When communities and families send their young to us to be educated, they trust that we will exercise responsibly the authority given to us as teachers: We do not manipulate young people into political action that they do not fully understand, but educate them so they will one day be prepared to make and act on their own informed choices of political action.
So when Eva Moskowitz and her Harlem Success Academies turned out students and parents to support the closing of district schools at the February meetings of the city’s Panel for Educational Policy, it was shocking to see 5-year-old and 6-year-old children sent to the microphones to speak words they clearly did not understand, put into their mouths by adults who called themselves educators.
This crass political exploitation of children is actually a consistent behavior of Moskowitz and Harlem Success. Consider the way in which they organize the lottery for their schools as a public exhibition of “winners” and “losers,” maximizing and then displaying for political effect the emotional pain of small children who are passed over and denied spots.
The admissions lottery required by state law can easily be done — and with much less work — at a small gathering with a few community representatives present to validate the fairness of the process. But such an arrangement would not have produced the heart-tugging event filmed for “Waiting for Superman.”
In their latest exercise in the political exploitation of children, Moskowitz and Harlem Success closed down their schools for part of a school day to get parents and children to attend a demonstration on May 26 against the lawsuit of the NAACP and the UFT which would force the Department of Education to provide support and resources to struggling schools and to end the discriminatory treatment of district schools co-located with Harlem Success academies. For Moskowitz, guaranteeing a good turnout for her demonstration trumped providing a full day’s instruction for students.
Can you imagine the outcry from the editorial pages of the New York Post and the Daily News if New York City public schools were closed for a portion of the day to force parents and children to attend a political demonstration? But in this instance? Silence, deafening silence.

▶ Data block
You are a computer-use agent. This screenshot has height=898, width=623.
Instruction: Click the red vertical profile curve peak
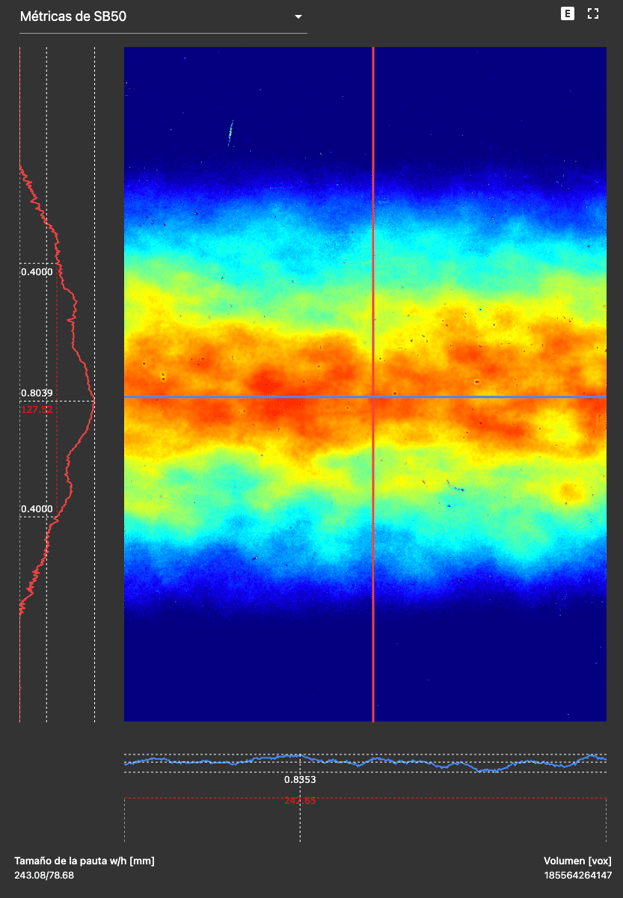[94, 402]
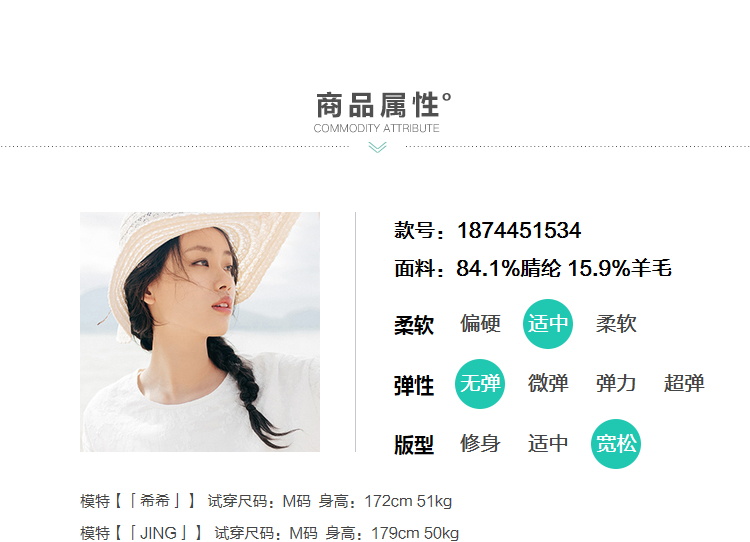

▶ Problem statement
Answer these questions about the passage on Harlem Success Academies:
(a) At whose meetings did students and parents speak in support of closing district schools in February?
(b) What requires the admissions lottery?
(c) On what date was the demonstration held, and whose lawsuit was it against?

▶ Response
(a) The city's Panel for Educational Policy.
(b) State law.
(c) May 26; the lawsuit of the NAACP and the UFT.